Friday, 6 November 2015

Waking moments

There you are 
again and again and again 
an ancient clockwork

dying moon 
rising sun 
white morning 
blue sky

encouragement to wake up
wake up for this morning race
swollen eyes
puffy face

now introspect!
a long list
of inconsequential breaths

flipping through pages
of mornings gone previous
each an exact replica
repetition since ages

So here's a white flag
I'm calling a truce
a V shaped peace sign
I can't bear no more bruise

now introspect!
a long list
of inconsequential breaths
smile wide
surprise yourself










Friday, 30 October 2015

Recuperating rhymes

Today on my way
to post some cards
boxing match
a couple of chew cud stars
locking horns
a death match
but did I care
my hair looks shiny
so here's a selfie
sans fards



Monday, 26 October 2015

Today till now

I'm faking colours in my life. Hah. It's like affirmations really. Or maybe not. I don't care. Is been a rough few days, too much work.
And worst of all, stepping out of the house every goddamn day. The weather is warm, cool, warm, hot, sizzling, sunny, pleasant, blistering, odd. 
Had gone to the post office today (Gol Dak khana), and it's as kafkaesque as it gets. 
Totally surreal, and oddly romantic. 
(I never thought the insides of such an efficient system looked so rustic creak)
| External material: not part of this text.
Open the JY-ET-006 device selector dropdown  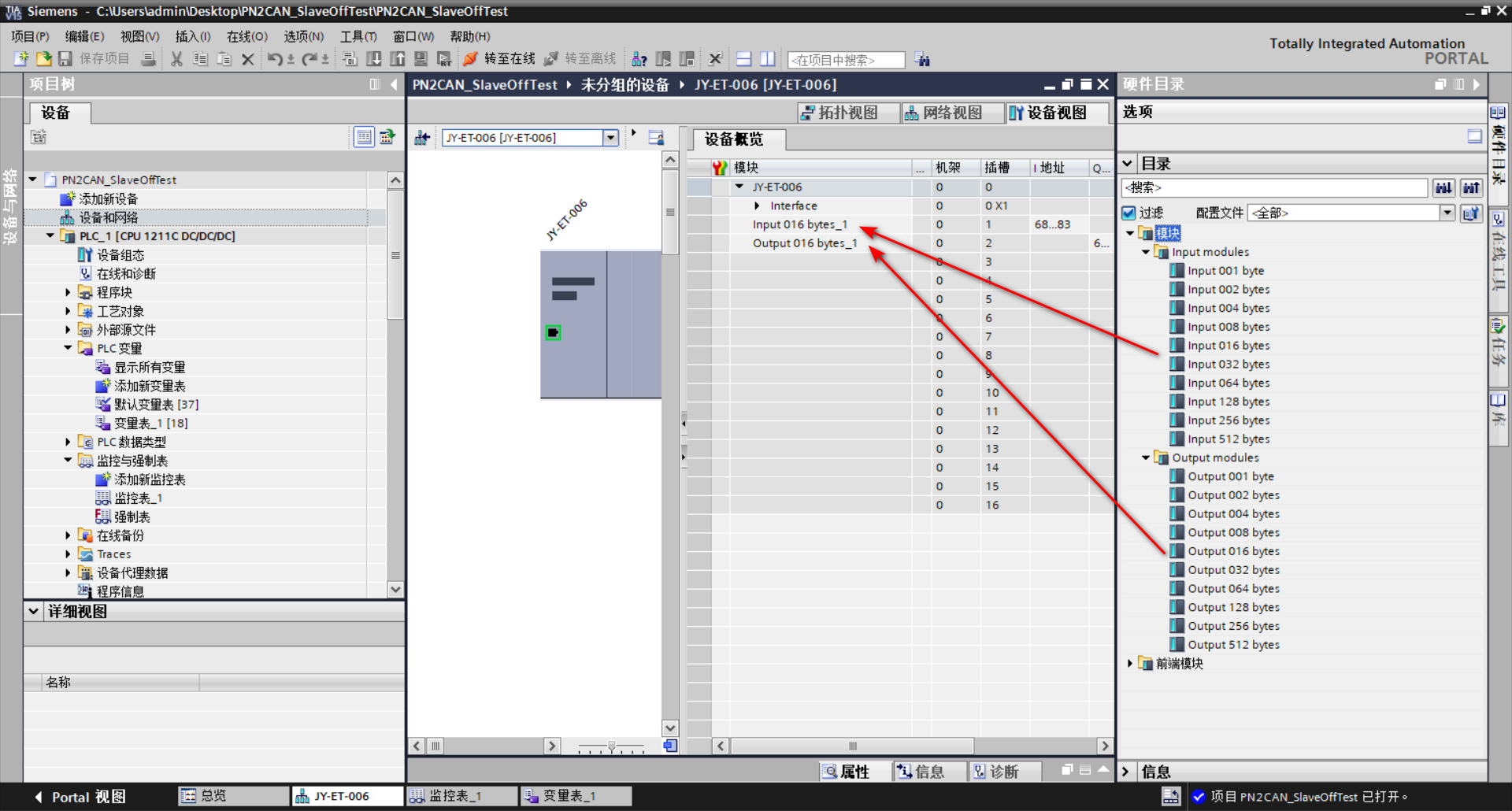(610, 138)
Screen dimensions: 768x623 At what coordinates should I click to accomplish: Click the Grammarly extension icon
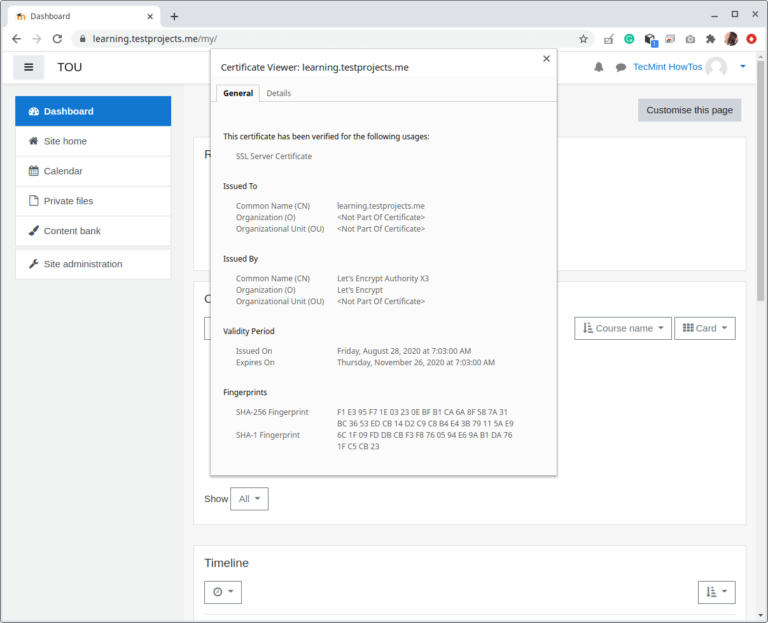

Felt like a philatelic freak today..and these aren't the stamps I want to lick, still in each life some rain must fall..and I've been fending tornadoes for a while. 
Lack of sleep and wedding work, multiplied by cat catastrophe, liberally supplemented by the sads can be a terrible thing. Nay, ..its woeful. 

I've a crick in my neck, and feel like a broken puppet with minimal head movements and exaggerated joker like smile. 
The crick that started as ignorable ache is now massive. To the point that I had to pop in a painkiller, but still it persists. 
 
I should rest I know, but I'd rather be exhausted numb.amnesiac. I wish j had amnesia.